1.: Meine Schwiegermutter, deren Mann sowie die älteste Schwester meiner Frau können auch nicht lesen und schreiben. Es gibt auch heute noch Länder, wo dies „üblich“ ist.

2.: Wer sich beim sprechen nicht hört, schreit automatisch. Taubstumme können nicht anders.

3.: Die Mentalität von Ausländern ist eben nicht wie die unsere. Ich spreche aus Erfahrung und habe in meinem ersten Marokkourlaub bei meinen Schwiegerleuten sehr viel dazugelernt.

Meine persönliche Meinung: Diesen Behinderten die Wohnung zu nehmen halte Ich für unsozial, ich würde mal mit den Leuten Kontakt aufnehmen und mit Ihnen (versuchen zu) sprechen. Es mag der „unbequemere“ Weg sein.

gruß

dennis

2.: Wer sich beim sprechen nicht hört, schreit automatisch.
Taubstumme können nicht anders.

na, na… was soll das… natürlich können sie anders…
Das lernen sie in der Schule… „stumm“ zu sprechen… genauso wie sie normalerweise auch sprechen lernen.
Anhand der Kehlkopfvibrationen können Gehörlose lernen Laute zu unterdrücken bzw. die richtige Aussprache der Wörter zu verwenden.
Ausserdem sind sie nicht taubstumm (wie könnten sie dann schreien, wenn sie stumm wären?) sondern gehörlos.

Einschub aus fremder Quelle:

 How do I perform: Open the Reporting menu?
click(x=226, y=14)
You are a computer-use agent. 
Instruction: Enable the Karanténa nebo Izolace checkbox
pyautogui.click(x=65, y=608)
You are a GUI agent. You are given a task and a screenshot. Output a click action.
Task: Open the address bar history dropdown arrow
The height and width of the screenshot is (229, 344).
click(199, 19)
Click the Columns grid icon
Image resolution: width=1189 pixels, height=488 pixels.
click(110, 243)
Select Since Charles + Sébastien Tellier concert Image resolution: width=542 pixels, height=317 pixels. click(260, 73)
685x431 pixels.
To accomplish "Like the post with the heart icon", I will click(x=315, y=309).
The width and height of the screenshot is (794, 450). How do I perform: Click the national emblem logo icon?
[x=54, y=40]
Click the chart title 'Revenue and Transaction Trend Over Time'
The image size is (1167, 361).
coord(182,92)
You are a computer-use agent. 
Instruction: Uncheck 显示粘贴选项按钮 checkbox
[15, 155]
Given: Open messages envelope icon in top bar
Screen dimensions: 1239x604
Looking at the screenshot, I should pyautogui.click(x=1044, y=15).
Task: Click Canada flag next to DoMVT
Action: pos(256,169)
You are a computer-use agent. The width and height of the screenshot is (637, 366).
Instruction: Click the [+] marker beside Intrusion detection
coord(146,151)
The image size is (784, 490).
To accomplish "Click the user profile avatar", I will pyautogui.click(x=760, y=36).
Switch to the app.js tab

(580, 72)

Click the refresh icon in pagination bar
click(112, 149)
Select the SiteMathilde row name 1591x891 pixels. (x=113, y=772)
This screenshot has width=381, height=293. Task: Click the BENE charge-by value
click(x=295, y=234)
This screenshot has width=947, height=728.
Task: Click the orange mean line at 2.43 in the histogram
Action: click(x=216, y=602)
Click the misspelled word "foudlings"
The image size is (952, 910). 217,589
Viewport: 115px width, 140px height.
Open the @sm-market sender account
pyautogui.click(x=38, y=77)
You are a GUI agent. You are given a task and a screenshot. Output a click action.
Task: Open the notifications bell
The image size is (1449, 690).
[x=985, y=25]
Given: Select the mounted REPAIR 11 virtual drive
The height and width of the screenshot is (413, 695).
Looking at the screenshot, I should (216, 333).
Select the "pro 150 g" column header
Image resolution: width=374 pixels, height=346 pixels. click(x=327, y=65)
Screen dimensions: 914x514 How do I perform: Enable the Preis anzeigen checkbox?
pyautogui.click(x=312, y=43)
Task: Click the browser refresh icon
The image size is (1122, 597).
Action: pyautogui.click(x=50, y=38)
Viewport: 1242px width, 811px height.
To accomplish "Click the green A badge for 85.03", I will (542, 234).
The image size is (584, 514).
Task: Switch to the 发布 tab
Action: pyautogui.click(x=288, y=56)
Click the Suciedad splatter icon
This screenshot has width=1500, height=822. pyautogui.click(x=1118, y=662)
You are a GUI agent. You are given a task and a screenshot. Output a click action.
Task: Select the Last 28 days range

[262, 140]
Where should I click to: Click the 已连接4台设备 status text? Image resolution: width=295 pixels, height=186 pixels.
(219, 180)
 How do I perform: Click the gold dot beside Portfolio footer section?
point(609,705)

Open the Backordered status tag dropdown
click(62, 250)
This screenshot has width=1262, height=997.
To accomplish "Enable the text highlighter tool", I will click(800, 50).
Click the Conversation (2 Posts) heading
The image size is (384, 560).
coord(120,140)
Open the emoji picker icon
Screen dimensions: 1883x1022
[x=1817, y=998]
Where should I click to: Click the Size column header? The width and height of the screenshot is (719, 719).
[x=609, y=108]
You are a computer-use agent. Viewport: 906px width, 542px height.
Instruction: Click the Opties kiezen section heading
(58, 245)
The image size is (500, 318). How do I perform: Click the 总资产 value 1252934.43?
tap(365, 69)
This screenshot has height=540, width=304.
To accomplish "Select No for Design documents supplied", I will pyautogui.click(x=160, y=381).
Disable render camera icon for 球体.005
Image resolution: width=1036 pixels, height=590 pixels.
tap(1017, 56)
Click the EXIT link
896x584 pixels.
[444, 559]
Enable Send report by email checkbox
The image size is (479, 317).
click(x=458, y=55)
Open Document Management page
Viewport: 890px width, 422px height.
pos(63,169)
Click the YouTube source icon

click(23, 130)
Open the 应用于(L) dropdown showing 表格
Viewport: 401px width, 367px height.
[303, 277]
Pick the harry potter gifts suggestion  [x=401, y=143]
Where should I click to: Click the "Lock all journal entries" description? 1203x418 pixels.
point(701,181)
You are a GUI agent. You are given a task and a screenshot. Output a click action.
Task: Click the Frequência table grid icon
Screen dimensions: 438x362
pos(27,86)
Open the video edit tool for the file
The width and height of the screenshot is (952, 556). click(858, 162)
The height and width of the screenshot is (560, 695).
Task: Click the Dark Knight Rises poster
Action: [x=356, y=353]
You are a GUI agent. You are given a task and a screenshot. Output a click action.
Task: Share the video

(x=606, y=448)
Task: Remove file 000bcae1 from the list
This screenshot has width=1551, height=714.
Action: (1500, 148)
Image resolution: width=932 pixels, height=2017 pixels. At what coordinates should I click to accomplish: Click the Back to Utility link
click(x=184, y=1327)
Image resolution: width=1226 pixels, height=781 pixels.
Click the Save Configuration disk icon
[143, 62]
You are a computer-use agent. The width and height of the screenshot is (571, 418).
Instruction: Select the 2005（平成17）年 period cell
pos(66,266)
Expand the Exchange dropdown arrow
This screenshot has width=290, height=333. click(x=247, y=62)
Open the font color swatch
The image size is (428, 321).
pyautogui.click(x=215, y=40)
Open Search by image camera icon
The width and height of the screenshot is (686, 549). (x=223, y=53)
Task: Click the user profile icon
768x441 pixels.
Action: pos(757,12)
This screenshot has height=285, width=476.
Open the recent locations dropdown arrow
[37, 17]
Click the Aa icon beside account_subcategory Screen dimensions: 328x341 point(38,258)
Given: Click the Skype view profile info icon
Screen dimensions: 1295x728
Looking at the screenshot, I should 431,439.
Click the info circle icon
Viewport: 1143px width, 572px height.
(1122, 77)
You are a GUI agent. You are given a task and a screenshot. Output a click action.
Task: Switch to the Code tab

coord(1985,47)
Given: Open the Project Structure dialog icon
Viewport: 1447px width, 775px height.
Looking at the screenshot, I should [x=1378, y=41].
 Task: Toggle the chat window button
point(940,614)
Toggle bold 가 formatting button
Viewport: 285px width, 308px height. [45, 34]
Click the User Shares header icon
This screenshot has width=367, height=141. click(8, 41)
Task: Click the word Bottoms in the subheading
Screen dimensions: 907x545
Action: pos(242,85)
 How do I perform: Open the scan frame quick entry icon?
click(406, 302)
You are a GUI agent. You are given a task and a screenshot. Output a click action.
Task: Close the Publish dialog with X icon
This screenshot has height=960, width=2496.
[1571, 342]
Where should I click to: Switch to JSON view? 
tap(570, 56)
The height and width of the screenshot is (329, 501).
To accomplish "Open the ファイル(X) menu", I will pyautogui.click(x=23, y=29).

Zauberm@us (zwischenGehörlosenaufgewachsen)

Dann ist es eben Mentalitätssache…
Hallo Zaubermaus,

dann haben Sie es nie gelernt sich etwas zurückzuhalten, wenn es nach 2200Uhr ist…

na, na… was soll das… natürlich können sie anders…
Das lernen sie in der Schule… „stumm“ zu sprechen… genauso
wie sie normalerweise auch sprechen lernen.
Anhand der Kehlkopfvibrationen können Gehörlose lernen Laute
zu unterdrücken bzw. die richtige Aussprache der Wörter zu
verwenden.
Ausserdem sind sie nicht taubstumm (wie könnten sie dann
schreien, wenn sie stumm wären?) sondern gehörlos.